Book of War Experiences Praises Forgotten Jewish Veteran

“I wish I could find that Jew Norosoff—I don’t know his first name, I always called him ‘that Jew’ and he always called me ‘that Irishman.’ Norosoff took a very important message for ammunition from the front line back to battalion headquarters. He just had a charmed life! The shrapnel never got him. I think Norosoff deserved being decorated for carrying that message through the barrage.”

This was the statement made yesterday by John Lewis Barkley, the corporal in the Infantry Intelligence who was decorated with the Congressional Medal of Honor because he set up a machine gun in an abandoned tank and held a German advance single-handed at the Meuse, in a talk at the “Dug Out,” a clubhouse and workshop for disabled ex-service men. During the war, Mr. Barkley said, his “buddies” were “two Indians, an Irishman, an Italian, a Jew and a Syrian”—”an honest-to-goodness American gang.”

“Norosoff and I always bunked together,” declared Mr. Barkley. “He never smoked, chewed or drank. Very clean in his habits. Just a nice kid. But he would take cigarettes and give them away. He said his father runs a ‘hock shop’ in New York, so I guess Norosoff is in the city too because when a Jew once gets to New York he never leaves it. I wish I could find him.”

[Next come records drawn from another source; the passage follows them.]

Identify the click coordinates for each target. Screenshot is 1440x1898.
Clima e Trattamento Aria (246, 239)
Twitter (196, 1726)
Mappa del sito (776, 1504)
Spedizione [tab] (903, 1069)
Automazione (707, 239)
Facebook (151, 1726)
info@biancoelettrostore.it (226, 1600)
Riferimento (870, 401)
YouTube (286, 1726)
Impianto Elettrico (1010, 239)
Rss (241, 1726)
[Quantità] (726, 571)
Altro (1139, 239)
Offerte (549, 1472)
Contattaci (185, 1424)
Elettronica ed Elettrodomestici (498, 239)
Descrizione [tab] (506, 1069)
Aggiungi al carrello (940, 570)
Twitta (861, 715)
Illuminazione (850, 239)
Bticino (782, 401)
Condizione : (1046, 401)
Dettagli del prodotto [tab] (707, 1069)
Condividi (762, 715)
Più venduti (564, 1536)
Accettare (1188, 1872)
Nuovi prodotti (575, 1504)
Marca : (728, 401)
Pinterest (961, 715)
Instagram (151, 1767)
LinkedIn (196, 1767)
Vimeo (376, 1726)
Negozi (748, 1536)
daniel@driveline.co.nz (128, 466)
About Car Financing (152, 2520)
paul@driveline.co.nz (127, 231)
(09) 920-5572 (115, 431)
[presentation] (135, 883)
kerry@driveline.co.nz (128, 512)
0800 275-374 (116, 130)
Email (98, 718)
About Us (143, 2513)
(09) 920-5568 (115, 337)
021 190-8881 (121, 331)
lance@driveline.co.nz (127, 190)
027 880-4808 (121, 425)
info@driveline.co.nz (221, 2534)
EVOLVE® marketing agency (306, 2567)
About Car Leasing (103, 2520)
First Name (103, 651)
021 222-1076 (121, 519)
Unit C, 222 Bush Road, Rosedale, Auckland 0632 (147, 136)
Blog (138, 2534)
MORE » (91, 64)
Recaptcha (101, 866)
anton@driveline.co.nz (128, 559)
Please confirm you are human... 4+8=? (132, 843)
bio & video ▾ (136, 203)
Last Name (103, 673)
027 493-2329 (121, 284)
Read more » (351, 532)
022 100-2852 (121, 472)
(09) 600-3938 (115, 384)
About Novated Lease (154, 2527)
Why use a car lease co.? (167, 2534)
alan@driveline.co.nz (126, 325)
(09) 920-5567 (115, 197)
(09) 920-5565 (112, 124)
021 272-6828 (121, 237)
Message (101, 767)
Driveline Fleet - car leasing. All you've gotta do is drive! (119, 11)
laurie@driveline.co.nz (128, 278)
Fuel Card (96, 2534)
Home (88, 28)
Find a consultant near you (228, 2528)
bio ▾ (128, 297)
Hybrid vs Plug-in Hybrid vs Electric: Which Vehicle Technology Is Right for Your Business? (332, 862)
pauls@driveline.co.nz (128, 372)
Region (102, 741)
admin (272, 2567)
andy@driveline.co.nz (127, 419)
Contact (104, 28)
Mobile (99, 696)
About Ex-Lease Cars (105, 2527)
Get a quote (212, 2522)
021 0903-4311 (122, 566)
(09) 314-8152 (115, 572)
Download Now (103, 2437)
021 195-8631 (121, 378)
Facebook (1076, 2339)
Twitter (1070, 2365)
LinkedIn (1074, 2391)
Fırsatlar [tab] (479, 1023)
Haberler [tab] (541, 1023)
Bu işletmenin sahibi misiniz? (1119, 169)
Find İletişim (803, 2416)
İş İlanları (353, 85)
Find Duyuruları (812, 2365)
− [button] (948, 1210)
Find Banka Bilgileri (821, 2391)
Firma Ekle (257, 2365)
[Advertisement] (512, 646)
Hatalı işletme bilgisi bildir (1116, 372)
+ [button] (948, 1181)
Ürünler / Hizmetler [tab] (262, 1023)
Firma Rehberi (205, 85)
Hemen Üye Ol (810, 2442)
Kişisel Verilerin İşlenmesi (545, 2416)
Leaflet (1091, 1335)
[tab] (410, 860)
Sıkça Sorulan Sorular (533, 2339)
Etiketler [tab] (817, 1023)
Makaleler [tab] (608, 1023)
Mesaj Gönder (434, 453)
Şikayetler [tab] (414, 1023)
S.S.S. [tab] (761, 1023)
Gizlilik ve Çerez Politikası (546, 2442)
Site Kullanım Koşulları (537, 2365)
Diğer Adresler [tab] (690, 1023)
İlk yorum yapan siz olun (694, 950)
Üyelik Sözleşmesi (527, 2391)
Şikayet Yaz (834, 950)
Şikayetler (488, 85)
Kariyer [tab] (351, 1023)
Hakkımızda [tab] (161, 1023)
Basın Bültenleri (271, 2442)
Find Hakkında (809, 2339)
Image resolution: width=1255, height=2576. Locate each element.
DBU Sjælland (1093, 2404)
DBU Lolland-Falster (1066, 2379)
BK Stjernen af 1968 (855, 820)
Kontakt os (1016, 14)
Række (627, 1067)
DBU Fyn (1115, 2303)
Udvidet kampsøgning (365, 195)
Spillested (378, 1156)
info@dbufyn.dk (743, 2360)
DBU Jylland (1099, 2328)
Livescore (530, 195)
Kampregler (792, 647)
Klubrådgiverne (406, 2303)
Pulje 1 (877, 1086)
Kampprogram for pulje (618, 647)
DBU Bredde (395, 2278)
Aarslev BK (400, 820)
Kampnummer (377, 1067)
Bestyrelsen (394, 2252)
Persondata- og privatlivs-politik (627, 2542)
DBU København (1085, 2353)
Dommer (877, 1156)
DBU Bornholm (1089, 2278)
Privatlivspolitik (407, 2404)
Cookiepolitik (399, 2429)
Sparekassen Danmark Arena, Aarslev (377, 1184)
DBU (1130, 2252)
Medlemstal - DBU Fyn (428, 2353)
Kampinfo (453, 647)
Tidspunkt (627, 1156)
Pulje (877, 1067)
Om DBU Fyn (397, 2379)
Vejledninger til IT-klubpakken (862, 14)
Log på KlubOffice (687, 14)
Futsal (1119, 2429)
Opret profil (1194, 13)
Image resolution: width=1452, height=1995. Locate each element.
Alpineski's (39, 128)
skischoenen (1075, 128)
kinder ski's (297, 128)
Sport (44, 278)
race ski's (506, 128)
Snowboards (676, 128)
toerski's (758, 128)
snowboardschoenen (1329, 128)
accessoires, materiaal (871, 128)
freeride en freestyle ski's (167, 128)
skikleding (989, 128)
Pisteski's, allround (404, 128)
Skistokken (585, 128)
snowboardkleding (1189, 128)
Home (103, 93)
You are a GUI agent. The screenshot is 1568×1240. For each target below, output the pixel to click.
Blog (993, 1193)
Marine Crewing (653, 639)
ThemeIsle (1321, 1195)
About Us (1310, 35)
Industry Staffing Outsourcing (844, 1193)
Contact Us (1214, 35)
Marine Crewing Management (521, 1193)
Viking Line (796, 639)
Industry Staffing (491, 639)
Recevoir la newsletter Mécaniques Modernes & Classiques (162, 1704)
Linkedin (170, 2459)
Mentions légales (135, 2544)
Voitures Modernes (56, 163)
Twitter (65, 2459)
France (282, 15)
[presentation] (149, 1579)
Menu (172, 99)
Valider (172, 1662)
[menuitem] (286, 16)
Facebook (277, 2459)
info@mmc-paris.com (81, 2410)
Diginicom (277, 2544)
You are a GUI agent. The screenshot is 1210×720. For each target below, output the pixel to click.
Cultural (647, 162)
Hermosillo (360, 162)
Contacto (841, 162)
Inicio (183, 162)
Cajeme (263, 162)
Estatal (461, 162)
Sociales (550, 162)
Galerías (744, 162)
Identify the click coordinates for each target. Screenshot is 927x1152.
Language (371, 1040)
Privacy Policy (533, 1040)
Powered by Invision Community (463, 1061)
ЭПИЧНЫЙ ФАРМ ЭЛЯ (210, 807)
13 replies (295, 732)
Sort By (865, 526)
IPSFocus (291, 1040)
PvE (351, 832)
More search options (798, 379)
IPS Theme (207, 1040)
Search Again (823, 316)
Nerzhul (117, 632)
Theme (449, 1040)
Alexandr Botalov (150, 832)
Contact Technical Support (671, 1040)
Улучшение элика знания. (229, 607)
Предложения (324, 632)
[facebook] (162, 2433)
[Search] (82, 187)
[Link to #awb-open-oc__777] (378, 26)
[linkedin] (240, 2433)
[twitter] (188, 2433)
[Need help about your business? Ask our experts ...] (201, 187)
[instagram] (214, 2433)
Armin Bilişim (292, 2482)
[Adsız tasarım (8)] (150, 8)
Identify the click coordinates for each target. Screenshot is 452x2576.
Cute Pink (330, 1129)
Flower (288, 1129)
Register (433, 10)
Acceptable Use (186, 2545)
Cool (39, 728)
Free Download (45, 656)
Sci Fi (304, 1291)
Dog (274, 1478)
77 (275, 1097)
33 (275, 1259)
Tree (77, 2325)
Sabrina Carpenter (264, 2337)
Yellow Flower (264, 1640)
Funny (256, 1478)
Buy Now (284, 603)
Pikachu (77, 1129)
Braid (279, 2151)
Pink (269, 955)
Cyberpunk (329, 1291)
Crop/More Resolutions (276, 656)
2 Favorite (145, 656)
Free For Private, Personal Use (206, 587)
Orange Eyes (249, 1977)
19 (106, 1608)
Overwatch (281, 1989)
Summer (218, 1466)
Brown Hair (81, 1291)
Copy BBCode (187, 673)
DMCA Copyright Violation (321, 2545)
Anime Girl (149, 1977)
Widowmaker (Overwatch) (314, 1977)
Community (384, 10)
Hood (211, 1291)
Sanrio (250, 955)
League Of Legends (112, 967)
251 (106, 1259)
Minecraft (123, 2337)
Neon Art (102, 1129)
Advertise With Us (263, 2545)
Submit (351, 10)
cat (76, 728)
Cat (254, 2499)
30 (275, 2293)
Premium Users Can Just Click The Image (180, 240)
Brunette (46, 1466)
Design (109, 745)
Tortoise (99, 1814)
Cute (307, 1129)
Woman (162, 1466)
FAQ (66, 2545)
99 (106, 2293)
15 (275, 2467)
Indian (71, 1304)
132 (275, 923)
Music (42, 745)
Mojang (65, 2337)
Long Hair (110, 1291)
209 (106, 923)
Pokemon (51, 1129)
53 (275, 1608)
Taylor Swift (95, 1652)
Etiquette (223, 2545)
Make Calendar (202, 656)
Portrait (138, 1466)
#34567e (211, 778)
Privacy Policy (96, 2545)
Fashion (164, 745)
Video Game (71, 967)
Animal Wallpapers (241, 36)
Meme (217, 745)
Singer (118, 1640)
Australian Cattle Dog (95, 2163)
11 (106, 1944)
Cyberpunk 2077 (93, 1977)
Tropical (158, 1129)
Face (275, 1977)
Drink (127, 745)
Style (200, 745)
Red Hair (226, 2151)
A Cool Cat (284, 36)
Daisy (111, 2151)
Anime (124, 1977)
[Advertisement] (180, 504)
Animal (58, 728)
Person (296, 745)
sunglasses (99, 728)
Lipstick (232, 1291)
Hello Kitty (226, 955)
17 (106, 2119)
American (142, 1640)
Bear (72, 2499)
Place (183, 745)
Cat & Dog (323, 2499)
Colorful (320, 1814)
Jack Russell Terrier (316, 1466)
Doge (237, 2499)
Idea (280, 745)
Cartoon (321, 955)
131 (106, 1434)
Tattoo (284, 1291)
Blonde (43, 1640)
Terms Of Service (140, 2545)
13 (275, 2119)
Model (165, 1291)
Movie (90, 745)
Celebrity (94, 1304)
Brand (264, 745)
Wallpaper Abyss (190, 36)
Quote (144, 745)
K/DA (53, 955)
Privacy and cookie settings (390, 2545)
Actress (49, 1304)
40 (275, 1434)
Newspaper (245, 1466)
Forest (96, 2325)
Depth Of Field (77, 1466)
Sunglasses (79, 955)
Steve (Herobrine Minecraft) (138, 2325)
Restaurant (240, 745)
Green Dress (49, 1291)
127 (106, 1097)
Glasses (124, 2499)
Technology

In his autobiography “No Hard Feelings,” which has recently been published and which relates his war experiences, Mr. Barkley describes Norosoff as follows:

“Norosoff was a queer little chap, with big Jew nose, light complexion and curly black hair. He spoke a strange sort of lingo; Tom told us it was ‘Brooklynnese.’ But he was a good soldier. When he started anything he finished it. When he saw anything he could do to help out, he went and did it. The fact that he didn’t have to never stopped Norosoff. He’d volunteer. Time after time he carried Mike’s messages for him when the little Italian was down and out. He was gassed once, but he always got through.”